**Extracted text:**
** START **
Indexing Bottleneck.

Post Reply
foosh101
Posts: 61
Joined: Tue Oct 22, 2002 2:13 pm

Indexing Bottleneck.

Post by foosh101 »

When Importing a large amount of data into a table from a csv file using timport, and then creating several complex indexes on that data, which is most likely the thing to slow it down the most - the CPU or the IO?
User avatar
John
Site Admin
Posts: 2622
Joined: Mon Apr 24, 2000 3:18 pm
Location: Cleveland, OH
Contact:

Indexing Bottleneck.

Post by John »

For the import it will depend on the size of the record. You should see the lower of several MB/s or several thousand records per second during import.

What do you mean by complex indexes?
** END **
**Source data:**
** START **
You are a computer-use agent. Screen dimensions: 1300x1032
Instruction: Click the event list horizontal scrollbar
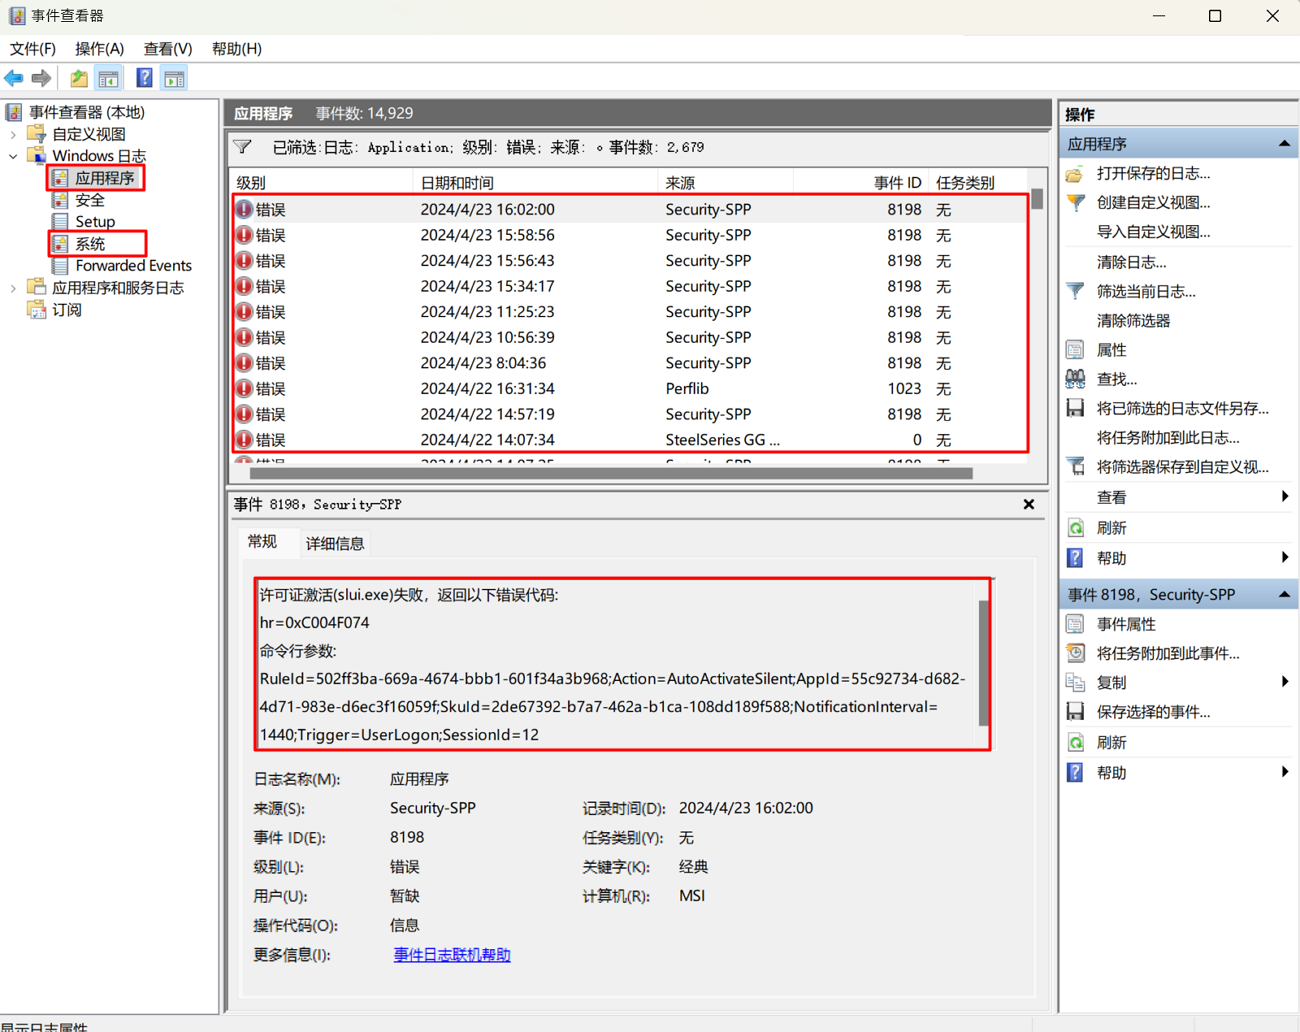[610, 474]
** END **
**Work required:**
Please carry on the forum thread about the indexing bottleneck, picking up right after its last post.

**Answer for the task:**
John Turnbull
Thunderstone Software
foosh101
Posts: 61
Joined: Tue Oct 22, 2002 2:13 pm

Indexing Bottleneck.

Post by foosh101 »

Our records are somewhat large, containing many small fields (int, date, varchar(~50)) and a couple large ones (varchar(~8000)). We have several compund indexes on these tables, which contain several fields.

d:\morph3\tsql -d d:\morph3\texis\mktDB "CREATE INDEX mkt1011999ListingID ON mkt1011999 (ListingID)"
d:\morph3\tsql -d d:\morph3\texis\mktDB "SET ignorecase=1;CREATE INDEX mkt1011999TableID ON mkt1011999 (TableID)"

d:\morph3\tsql -d d:\morph3\texis\mktDB "SET ignorecase=1;set addexp='\alnum+[\/\.]{1}\alnum+';CREATE METAMORPH INVERTED INDEX mkt1011999Inverted ON mkt1011999 (Headline\ListingDescription\CustomListingDescription,DateStart,Price,DirmaID,ID1,ID2,ID3,ID4,ID5,ID6,ID7,ID8)"
d:\morph3\tsql -d d:\morph3\texis\mktDB "SET ignorecase=1;set addexp='\alnum+[\/\.]{1}\alnum+';CREATE METAMORPH INVERTED INDEX mkt1011999Headline ON mkt1011999 (Headline,DateStart,Price,DirmaID,ID1,ID2,ID3,ID4,ID5,ID6,ID7,ID8)"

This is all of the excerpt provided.